Immunocompetent individuals may remain carriers.

Risk factors

  • HIV patients with a low CD4 count(<200 cells/mm³)
  • Malignancy, particularly hematologic
  • History of pneumocystis pneumonia
  • Transplant patients
  • Patients on steroids
  • Premature and malnourished infants
  • Treatment of inflammatory conditions.

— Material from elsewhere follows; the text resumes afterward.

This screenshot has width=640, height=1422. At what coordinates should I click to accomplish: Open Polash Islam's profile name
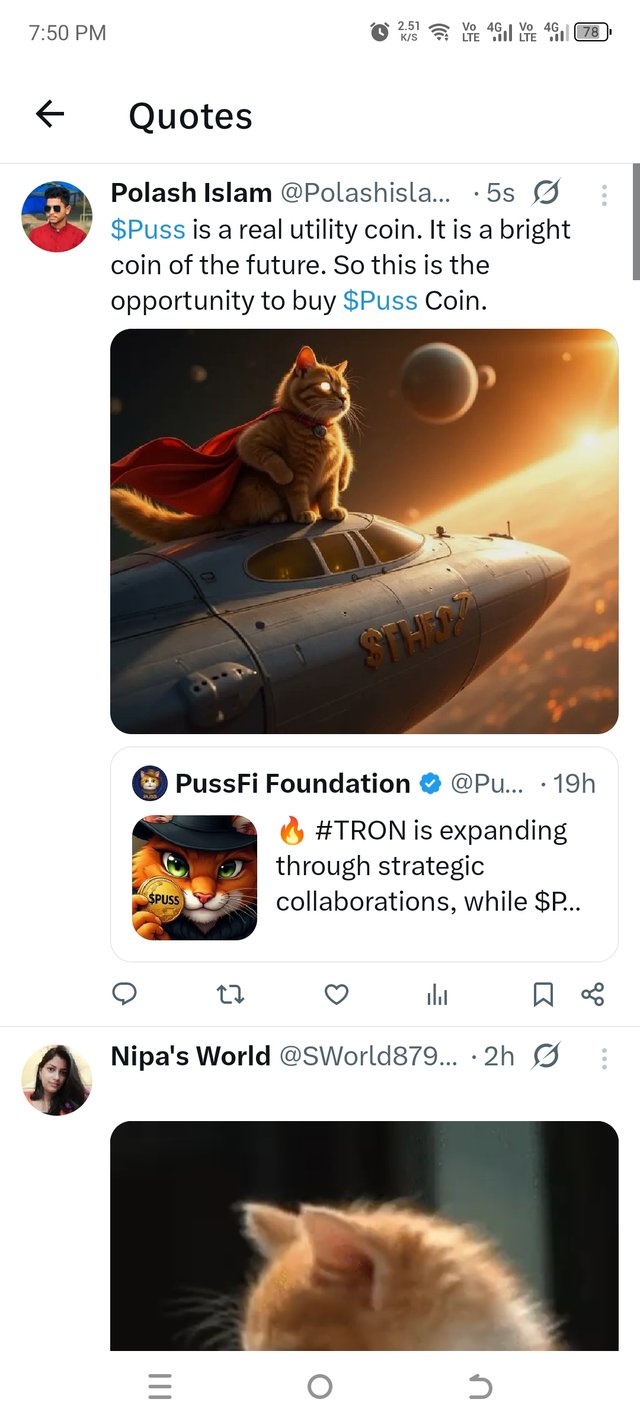(x=191, y=192)
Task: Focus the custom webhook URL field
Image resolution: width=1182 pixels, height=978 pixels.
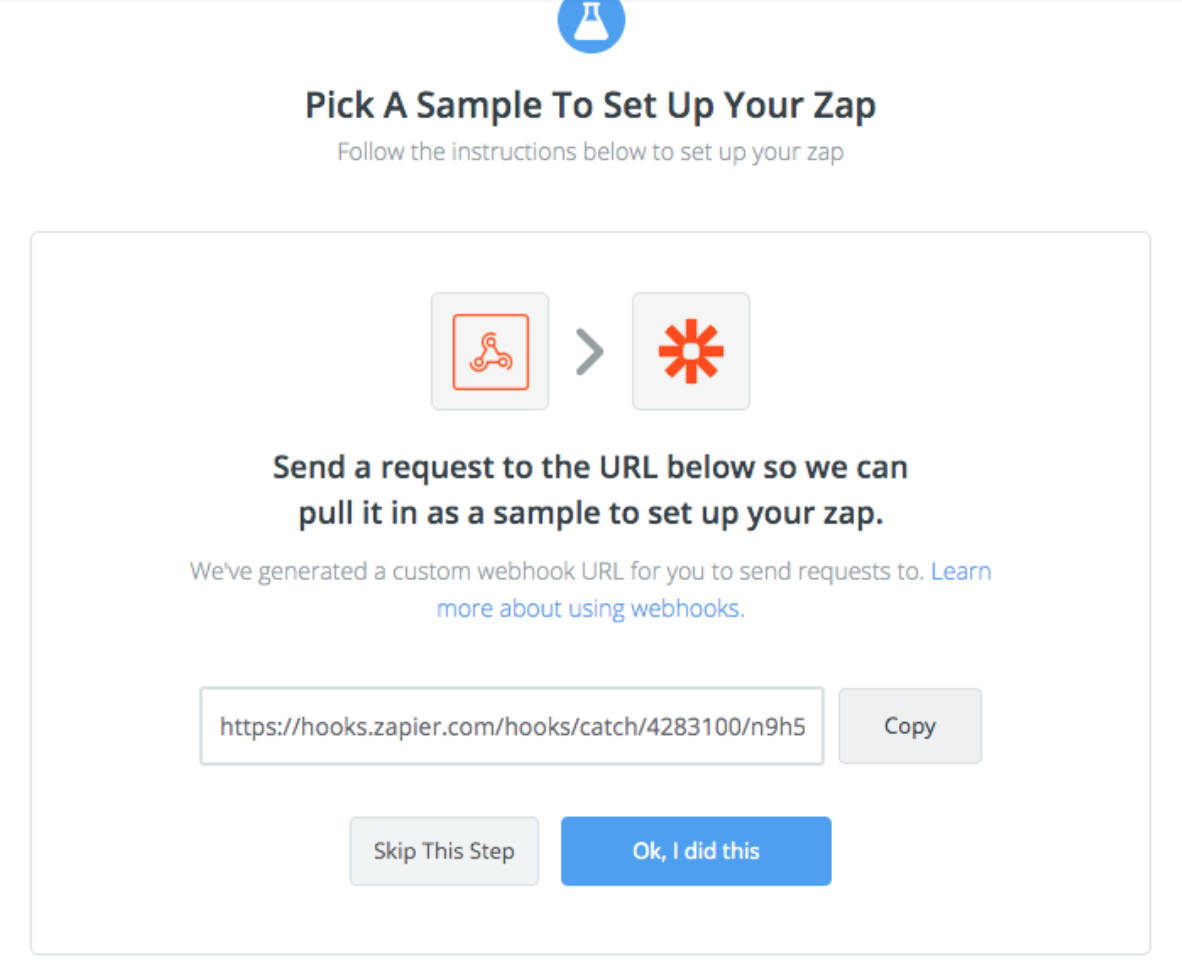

E.g. rheumatoid arthritis
  • Severe malnutrition

Clinical presentation

  • The main one is progressive dyspnoea of duration <12 weeks
  • Initially maybe asymptomatic
  • Low-grade fever, malaise, fatigue, weight loss and chills
  • Non-productive cough
  • May progress to fulminant respiratory failure

Physical exam

  • Crackles bilaterally
  • Low oxygen saturation

Investigations

  1. Lactate dehydrogenase assay- elevated(significant in HIV)
  2. Beta D glucan assay- elevated
  3. ABG analysis- low PaO²
  4. Low CD4 count
  5. Definitive diagnosis- silver stains, PCR and immunofluorescence. Done on induced sputum
  6. Chest Xray- bilateral interstitial infiltrates. It may be normal in the early stages. May also show pneumothorax
  7. HRCT- ground-glass infiltrates. Pneumatoceles may also be present

Management

  1. Supportive- Oxygen and intravenous fluids
  2. High dose cotrimoxazole for 21 days. It can be started when there is high clinical suspicion, even before definitive confirmation has been made

Classification;

1. Mild disease- PaO2 ≥70 mmHg and Aa gradient of <35 mm

2. Moderate to severe disease- PaO2 <70 mmHg and Aa gradient≥35mm.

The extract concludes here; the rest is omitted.